IT IS one of the most common oral diseases in the world. Yet, this disease in its initial stages may not cause any immediate symptoms. This dangerous subtlety is characteristic of gum disease. The International Dental Journal lists periodontal disease among oral disorders that pose “a serious public-health problem.” It adds that the impact of oral disease “on individuals and communities in terms of pain and suffering, impairment of function and reduced quality of life, is considerable.” A discussion of this widespread condition may help you reduce your risk of gum disease.
Facts About Gum Disease
There are different stages of gum disease. The initial stage, called gingivitis, is an inflammation of the gums. Bleeding gums may be a sign of this stage. This may occur during brushing and flossing or for no apparent reason. Also, bleeding during a gum examination may be indicative of gingivitis.
Gum disease that progresses from this stage is called periodontitis. At this point, oral structures that support your teeth, such as bone and gum tissue, begin to be destroyed. This form of gum disease may not cause symptoms until it reaches an advanced stage. Some signs of periodontitis may be gum pockets; loose teeth; gaps forming between teeth; bad breath; receding gums, that is, gums that are pulling away from the teeth, giving the teeth a longer appearance; and bleeding gums.
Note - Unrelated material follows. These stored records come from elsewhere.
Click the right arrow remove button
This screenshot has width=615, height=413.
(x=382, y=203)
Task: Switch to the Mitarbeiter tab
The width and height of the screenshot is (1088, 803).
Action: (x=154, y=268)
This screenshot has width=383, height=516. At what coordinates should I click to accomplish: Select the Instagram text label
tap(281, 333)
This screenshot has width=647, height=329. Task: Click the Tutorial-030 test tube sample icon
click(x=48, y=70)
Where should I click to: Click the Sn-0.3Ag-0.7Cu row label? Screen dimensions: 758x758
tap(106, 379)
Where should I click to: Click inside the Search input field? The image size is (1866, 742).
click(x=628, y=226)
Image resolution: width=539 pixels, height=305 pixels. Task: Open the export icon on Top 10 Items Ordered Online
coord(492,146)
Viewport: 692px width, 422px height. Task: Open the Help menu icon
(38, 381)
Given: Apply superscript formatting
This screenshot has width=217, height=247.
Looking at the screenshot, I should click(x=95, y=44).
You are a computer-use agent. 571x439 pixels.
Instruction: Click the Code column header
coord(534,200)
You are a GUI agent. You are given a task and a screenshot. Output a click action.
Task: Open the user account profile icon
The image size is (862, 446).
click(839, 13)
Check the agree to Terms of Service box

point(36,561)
Cause and Effect of Gum Disease
Several factors can increase the risk of gum disease. Dental plaque, which is a thin film of bacteria that regularly forms on the teeth, is the most common cause. If plaque is not removed, the bacteria can cause gum swelling. As this process progresses, the gums start to separate from the teeth, allowing the bacteria-laden plaque to grow under the gum line. Once the bacteria has infiltrated to this point, the inflammatory process advances by destroying bone and gum tissue. Dental plaque, either above or below the gum line, can harden into calculus (or what is commonly known as tartar). Calculus is also covered with bacteria, and because of its hardness and adherence to the teeth, it is not as easily removed as plaque. Therefore, bacteria can continue to affect the gums adversely.
There are other factors that can contribute to your risk of having gum disease. These may include poor oral hygiene, medications that suppress the immune system, viral infections, stress, uncontrolled diabetes, excessive alcohol consumption, tobacco use, and hormonal changes because of pregnancy.
The effects of gum disease can have other implications for you. A painful mouth or the loss of teeth from gum disease can hinder your ability to chew your food and enjoy it. Your speech and appearance may suffer. Also, research has shown that oral health is closely related to overall health.
Diagnosis and Treatment of Gum Disease
How do you know if you have gum disease? You may notice some of the signs already mentioned in this article. If you do, it may be wise to consult a qualified dental professional who can assess the health of your gums.
Is gum disease treatable? In its early stages, gum disease may be reversed. If gum disease progresses to the point of periodontitis, then the goal is to halt the progress of the disease before it continues to destroy the bone and tissue that surround the teeth. Dental professionals use specialized tools that can remove plaque and calculus from your teeth, both above and below the gum line.
Even if you have limited or no access to professional dental care, the key to reducing your risk of this subtle yet potentially destructive disease is prevention. Proper and regular oral self-care is the best prevention to reduce the risk of gum disease.